_Assignment_
For the records below, print the lines from the line with "The width and height of the screenshot is (347, 271)." through the line with "Given: Click the US flag on S&P500 card" exactly as written; include both end lines and exclude the rest.

[[ Available data, beginning ]]

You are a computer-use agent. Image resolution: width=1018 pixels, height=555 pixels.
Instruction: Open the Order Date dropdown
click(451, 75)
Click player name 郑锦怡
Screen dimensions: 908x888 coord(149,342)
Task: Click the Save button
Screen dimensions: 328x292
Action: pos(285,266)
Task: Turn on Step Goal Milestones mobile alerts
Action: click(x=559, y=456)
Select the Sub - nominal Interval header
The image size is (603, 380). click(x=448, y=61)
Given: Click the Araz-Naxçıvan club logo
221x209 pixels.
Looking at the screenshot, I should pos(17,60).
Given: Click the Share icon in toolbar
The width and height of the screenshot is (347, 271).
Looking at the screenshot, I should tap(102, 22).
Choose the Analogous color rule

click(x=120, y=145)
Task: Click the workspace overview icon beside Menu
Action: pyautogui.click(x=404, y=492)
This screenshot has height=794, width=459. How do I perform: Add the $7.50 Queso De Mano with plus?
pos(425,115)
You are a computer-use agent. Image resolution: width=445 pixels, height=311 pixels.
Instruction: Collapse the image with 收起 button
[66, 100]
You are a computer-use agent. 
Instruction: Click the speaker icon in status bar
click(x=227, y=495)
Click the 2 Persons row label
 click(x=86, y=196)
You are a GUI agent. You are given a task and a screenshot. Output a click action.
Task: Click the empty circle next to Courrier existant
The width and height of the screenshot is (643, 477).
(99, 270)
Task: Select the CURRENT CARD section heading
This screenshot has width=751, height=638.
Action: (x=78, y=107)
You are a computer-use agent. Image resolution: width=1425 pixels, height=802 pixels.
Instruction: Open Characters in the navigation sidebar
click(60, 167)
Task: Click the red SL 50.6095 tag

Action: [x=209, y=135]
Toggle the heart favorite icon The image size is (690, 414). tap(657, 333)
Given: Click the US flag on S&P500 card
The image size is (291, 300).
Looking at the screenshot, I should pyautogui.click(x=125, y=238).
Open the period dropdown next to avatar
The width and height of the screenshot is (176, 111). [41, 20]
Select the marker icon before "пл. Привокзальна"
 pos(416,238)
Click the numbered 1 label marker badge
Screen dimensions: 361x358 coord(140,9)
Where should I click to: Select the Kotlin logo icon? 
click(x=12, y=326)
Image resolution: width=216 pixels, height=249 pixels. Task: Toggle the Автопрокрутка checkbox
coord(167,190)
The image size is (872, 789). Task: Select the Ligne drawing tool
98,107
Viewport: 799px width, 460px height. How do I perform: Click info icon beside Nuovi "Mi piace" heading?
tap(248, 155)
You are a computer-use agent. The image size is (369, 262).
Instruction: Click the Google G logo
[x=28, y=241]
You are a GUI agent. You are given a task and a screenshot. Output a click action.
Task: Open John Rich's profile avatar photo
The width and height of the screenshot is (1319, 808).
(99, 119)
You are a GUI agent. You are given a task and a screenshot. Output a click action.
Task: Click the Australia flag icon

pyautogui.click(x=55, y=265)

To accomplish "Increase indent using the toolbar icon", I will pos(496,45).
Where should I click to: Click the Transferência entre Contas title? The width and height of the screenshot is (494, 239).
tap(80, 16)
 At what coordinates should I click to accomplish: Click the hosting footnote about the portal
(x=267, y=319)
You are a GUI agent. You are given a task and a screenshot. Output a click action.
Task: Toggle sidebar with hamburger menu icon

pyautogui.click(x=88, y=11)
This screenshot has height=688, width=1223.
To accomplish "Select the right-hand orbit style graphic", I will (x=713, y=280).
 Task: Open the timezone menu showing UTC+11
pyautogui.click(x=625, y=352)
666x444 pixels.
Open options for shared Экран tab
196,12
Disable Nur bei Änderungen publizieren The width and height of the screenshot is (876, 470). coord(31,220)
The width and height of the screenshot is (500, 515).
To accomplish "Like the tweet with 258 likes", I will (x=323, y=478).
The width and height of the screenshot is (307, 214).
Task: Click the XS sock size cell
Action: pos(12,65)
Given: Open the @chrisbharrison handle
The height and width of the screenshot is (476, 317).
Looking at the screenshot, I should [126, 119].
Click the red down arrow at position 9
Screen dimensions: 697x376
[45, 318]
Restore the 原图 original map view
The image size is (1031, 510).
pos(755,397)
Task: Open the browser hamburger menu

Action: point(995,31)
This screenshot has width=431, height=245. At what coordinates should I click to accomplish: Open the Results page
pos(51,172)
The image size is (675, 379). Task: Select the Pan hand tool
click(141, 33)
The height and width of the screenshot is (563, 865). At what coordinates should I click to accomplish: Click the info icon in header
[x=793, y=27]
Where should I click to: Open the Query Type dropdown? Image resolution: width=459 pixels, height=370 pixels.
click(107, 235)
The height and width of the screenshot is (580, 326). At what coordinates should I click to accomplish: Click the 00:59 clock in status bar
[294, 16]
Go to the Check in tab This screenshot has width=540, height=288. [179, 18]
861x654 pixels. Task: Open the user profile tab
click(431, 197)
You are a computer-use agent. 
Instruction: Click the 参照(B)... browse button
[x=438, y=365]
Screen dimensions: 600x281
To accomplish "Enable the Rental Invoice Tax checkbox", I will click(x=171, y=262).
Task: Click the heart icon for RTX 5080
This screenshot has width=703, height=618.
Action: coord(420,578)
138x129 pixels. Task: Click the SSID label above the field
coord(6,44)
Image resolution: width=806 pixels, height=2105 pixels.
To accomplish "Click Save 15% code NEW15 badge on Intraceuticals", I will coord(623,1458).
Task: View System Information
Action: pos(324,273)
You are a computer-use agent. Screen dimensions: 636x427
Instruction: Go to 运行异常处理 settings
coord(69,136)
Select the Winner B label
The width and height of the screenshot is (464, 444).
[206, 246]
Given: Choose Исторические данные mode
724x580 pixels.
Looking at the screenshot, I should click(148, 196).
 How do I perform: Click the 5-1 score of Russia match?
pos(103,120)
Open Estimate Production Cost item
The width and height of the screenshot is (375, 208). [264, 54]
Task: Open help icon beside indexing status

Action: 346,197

[[ Available data, end ]]

_Result of this task_
The width and height of the screenshot is (347, 271).
Looking at the screenshot, I should tap(102, 22).
Choose the Analogous color rule

click(x=120, y=145)
Task: Click the workspace overview icon beside Menu
Action: pyautogui.click(x=404, y=492)
This screenshot has height=794, width=459. How do I perform: Add the $7.50 Queso De Mano with plus?
pos(425,115)
You are a computer-use agent. Image resolution: width=445 pixels, height=311 pixels.
Instruction: Collapse the image with 收起 button
[66, 100]
You are a computer-use agent. 
Instruction: Click the speaker icon in status bar
click(x=227, y=495)
Click the 2 Persons row label
 click(x=86, y=196)
You are a GUI agent. You are given a task and a screenshot. Output a click action.
Task: Click the empty circle next to Courrier existant
The width and height of the screenshot is (643, 477).
(99, 270)
Task: Select the CURRENT CARD section heading
This screenshot has width=751, height=638.
Action: (x=78, y=107)
You are a computer-use agent. Image resolution: width=1425 pixels, height=802 pixels.
Instruction: Open Characters in the navigation sidebar
click(60, 167)
Task: Click the red SL 50.6095 tag

Action: [x=209, y=135]
Toggle the heart favorite icon The image size is (690, 414). tap(657, 333)
Given: Click the US flag on S&P500 card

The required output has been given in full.